Como relata la analista Érika Rodríguez a este periódico, PSOE y Junts están dando a las conversaciones la apariencia de una negociación para la estabilización postconflicto, como las que han tenido lugar en Colombia y El Salvador. Lo que caracteriza a estas interlocuciones es que en ellas existe una gran distancia y una enorme desconfianza entre los que se sientan a la mesa, lo cual justifica la participación de un árbitro que dé confianza a las partes en la neutralidad del proceso y permita acercar posturas.
El problema es que este absurdo cambalache al que se ha prestado el Gobierno no es ni remotamente comparable a un proceso de paz. Como aclara Rodríguez, tal formulación supone declarar al otro un sujeto político beligerante. Lo cual es ridículo, en la medida en que Cerdán y Nogueras son dos diputados del Congreso español. Y sus partidos, dos fuerzas con representación parlamentaria que ya participan del juego democrático y están insertas en el marco institucional que habilita los foros de discusión pertinentes.
No hay por tanto ningún motivo (más allá de la claudicación ante la imposición por Junts de internacionalizar el conflicto con un relato tergiversado) para que el principal partido del Gobierno celebre encuentros con un rival político en un país extranjero y bajo la supervisión internacional.
Es impropio de una democracia que parte de su producción legislativa se esté pergeñando sin la transparencia y la publicidad que permiten las garantías procedimentales de los canales políticos previstos. Y por eso el PP, con toda la razón, exigirá mediante su fuerza en el Congreso, el Senado y el Parlamento Europeo que el Gobierno rinda cuentas ante las Cortes españolas e informe del contenido de las reuniones, del orden del día, de los acuerdos alcanzados, y sobre la identidad de los mediadores internacionales «que tanto se afanan en ocultar».
Pero es directamente escandaloso que un Gobierno tolere el diseño de una dramaturgia pensada para conferir al hostigamiento del independentismo un estatus de conflicto internacional que exige la intervención de relatores vinculados, como Francisco Galindo o el Centro Henri Dunant, a la resolución de conflictos armados.

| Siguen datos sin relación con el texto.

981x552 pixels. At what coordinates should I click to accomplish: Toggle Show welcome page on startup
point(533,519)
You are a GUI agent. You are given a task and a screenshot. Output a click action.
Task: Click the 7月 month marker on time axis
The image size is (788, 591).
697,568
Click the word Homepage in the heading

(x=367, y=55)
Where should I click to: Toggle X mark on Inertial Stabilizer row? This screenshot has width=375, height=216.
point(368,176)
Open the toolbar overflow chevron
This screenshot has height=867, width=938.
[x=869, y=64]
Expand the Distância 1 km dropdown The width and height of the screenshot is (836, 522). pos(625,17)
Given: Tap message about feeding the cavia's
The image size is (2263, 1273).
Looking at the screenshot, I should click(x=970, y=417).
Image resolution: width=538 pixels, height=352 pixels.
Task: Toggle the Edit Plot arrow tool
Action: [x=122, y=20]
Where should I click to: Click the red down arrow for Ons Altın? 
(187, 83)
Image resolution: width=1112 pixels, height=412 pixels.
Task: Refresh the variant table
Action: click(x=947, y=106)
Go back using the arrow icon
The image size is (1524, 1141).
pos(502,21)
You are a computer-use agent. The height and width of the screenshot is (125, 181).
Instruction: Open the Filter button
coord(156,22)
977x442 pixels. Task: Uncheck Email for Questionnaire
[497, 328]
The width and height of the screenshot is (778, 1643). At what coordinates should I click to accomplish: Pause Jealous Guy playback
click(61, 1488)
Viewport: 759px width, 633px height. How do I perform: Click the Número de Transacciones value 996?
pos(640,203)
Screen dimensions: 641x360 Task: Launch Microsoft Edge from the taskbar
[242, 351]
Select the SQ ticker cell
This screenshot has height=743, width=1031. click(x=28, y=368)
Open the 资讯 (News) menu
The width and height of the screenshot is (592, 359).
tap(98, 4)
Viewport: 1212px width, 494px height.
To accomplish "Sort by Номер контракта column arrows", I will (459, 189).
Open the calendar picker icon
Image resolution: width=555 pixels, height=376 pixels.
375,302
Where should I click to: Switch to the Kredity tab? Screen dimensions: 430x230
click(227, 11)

Al igual que en la Exposición de Motivos de la Ley de Amnistía, Pedro Sánchez no parece consciente de lo peligroso y pernicioso que resulta abonar una narrativa transicional que es justamente la que los independentistas están componiendo para forzar un cambio de régimen.
La elección de unos verificadores que intervinieron en el desarme de ETA y de las FARC constituye un triunfo discursivo evidente del separatismo, que a ojos del mundo puede haber conseguido trasladar una imagen en la que el Gobierno español se presenta como un Estado represor que persigue la disidencia política.